The divide over open-source AI, explained

A debate over the availability of the code and data behind AI could shape the future of the technology.

June 18, 2024

• 10 min read

The rift that has emerged in the tech world over the concept of open-source in AI can seem anything but straightforward. The leading player on the “closed” side of this split is called OpenAI. Companies that do claim to be open-source are often accused of “openwashing.” And Mark Zuckerberg is cool now?

If you’re confused by this whole situation, you’re in good company. While the question of how public the code and data behind the latest wave of AI should be has big implications for the future of the tech, the industry doesn’t even seem to quite agree on what open-source AI strictly is, for one.

The Open Source Initiative (OSI), the organization widely seen as responsible for setting that standard, recently embarked on a road trip of sorts to ask around about its proposed definitions. Executive Director Stefano Maffulli told us the complexities of the tech and the pace of its development pose unprecedented challenges.

“This is absolutely never seen before. Not only because of the new artifacts like model weights [and] parameters,” Maffulli told Tech Brew. “Also, the speed at which it came out of the labs. Like, all of a sudden, ‘Look, this thing thinks! Oh, let me build an app!’ I’ve never seen anything like this.”

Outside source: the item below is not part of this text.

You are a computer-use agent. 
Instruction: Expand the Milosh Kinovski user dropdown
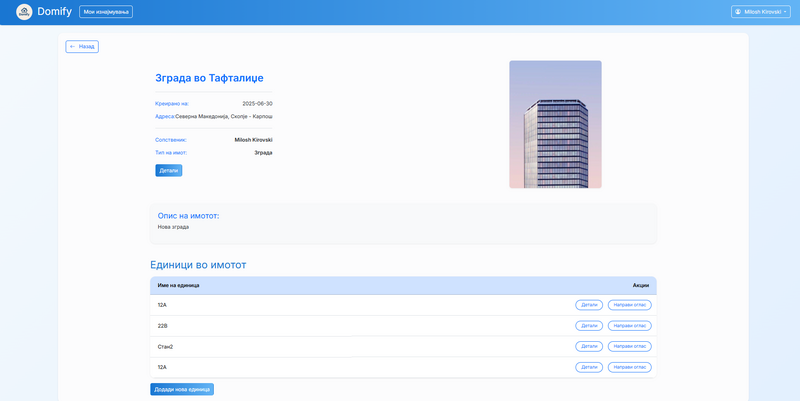(760, 12)
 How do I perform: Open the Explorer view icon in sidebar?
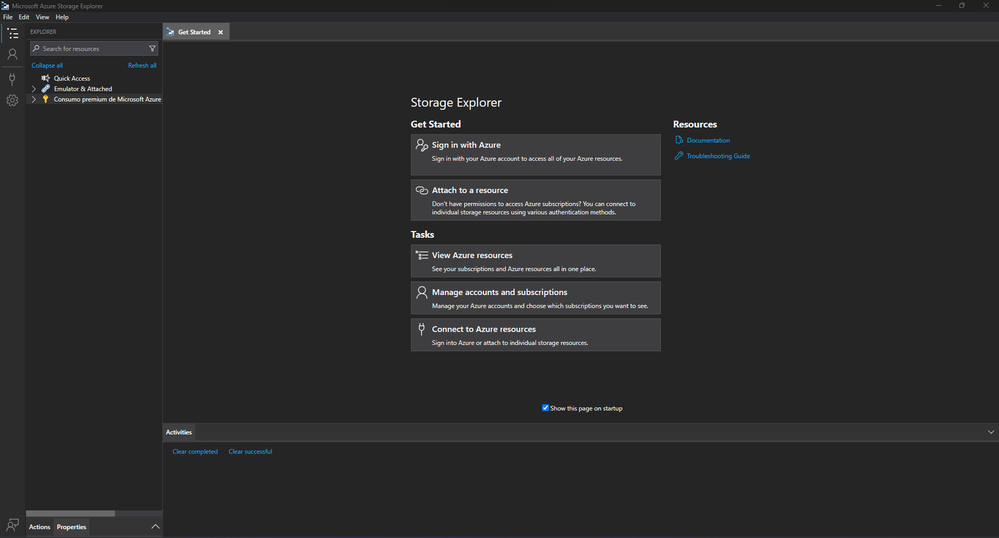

The lack of a commonly agreed-upon definition hasn’t stopped companies and developers from taking sides. One faction, which includes Meta and IBM, has framed itself as a champion of open-source collaboration and innovation, though some critics have taken issue with Meta’s use of the term.

Meanwhile, OpenAI, Anthropic, and others have kept their systems more proprietary. Proponents of this approach claim secrecy is necessary because open-source AI can be dangerous in the wrong hands.

Then there’s Google and Microsoft, who have mostly taken the closed route, but have also made slight overtures to the open-source movement, perhaps hedging their bets.

Before we get into all that, though, let’s back up.

What is open-source software?

The underpinning philosophy around free and collaborative software has existed almost as long as software itself, according to the OSI. But the coining of the term “open-source” attempted to make the idea more mainstream upon Netscape’s release of its flagship browser’s source code in 1998, a move that gave birth to what was then called the Mozilla Organization.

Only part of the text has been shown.